### TO DO:
Once you reach the line containing "Click the add file icon", return it and every line after it exactly, through the end of the records below, with no pictures.

### DATA:
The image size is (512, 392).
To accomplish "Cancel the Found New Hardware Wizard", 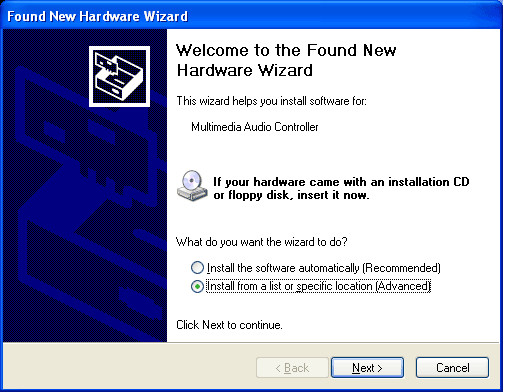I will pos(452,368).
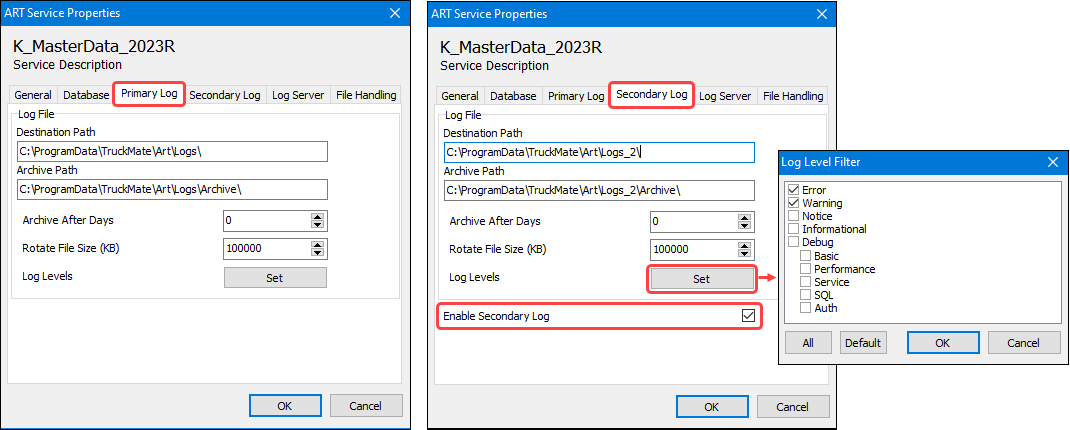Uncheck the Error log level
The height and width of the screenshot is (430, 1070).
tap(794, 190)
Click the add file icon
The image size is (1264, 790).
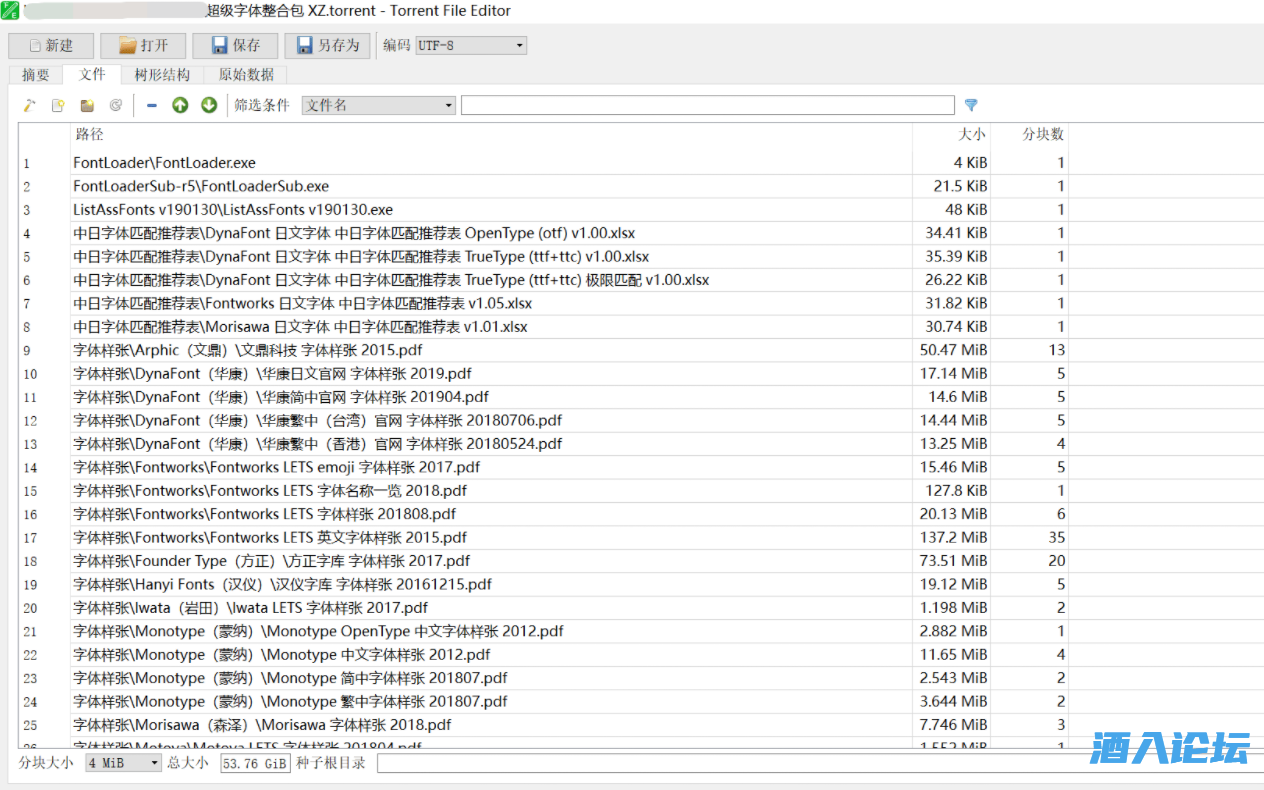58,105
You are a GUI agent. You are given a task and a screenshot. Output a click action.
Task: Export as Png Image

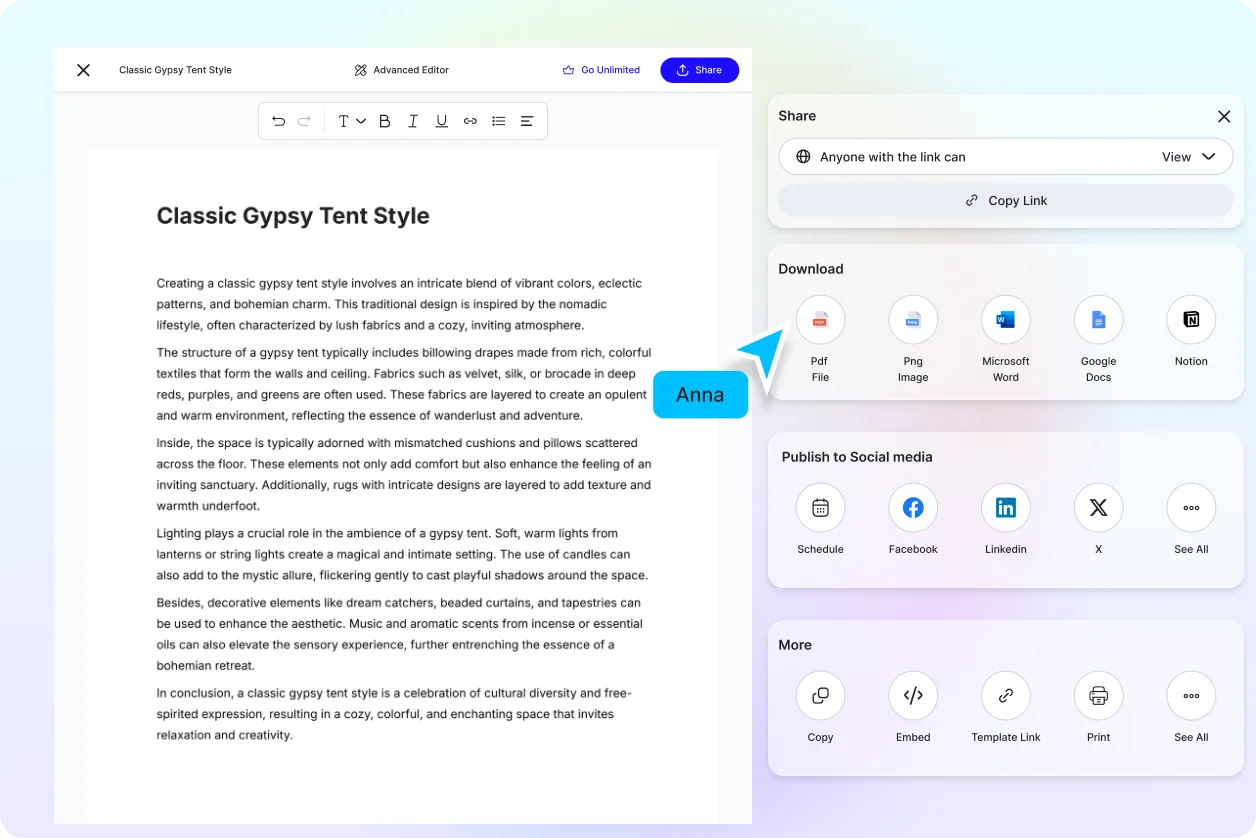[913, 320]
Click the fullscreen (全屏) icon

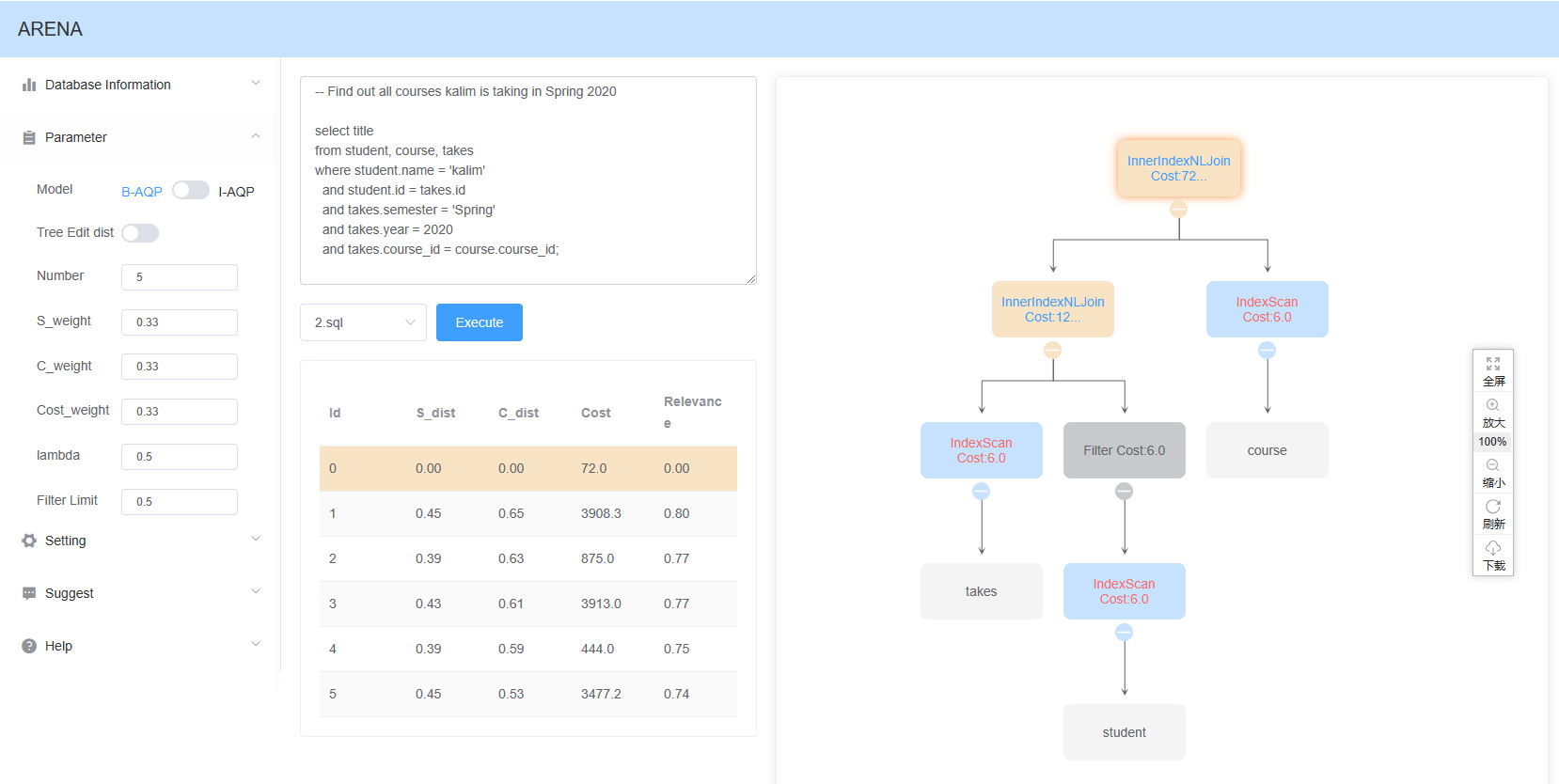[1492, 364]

### ANSWER BELOW:
Click the add file icon
The image size is (1264, 790).
58,105
You are a GUI agent. You are given a task and a screenshot. Output a click action.
Task: Export as Png Image

[913, 320]
Click the fullscreen (全屏) icon

[1492, 364]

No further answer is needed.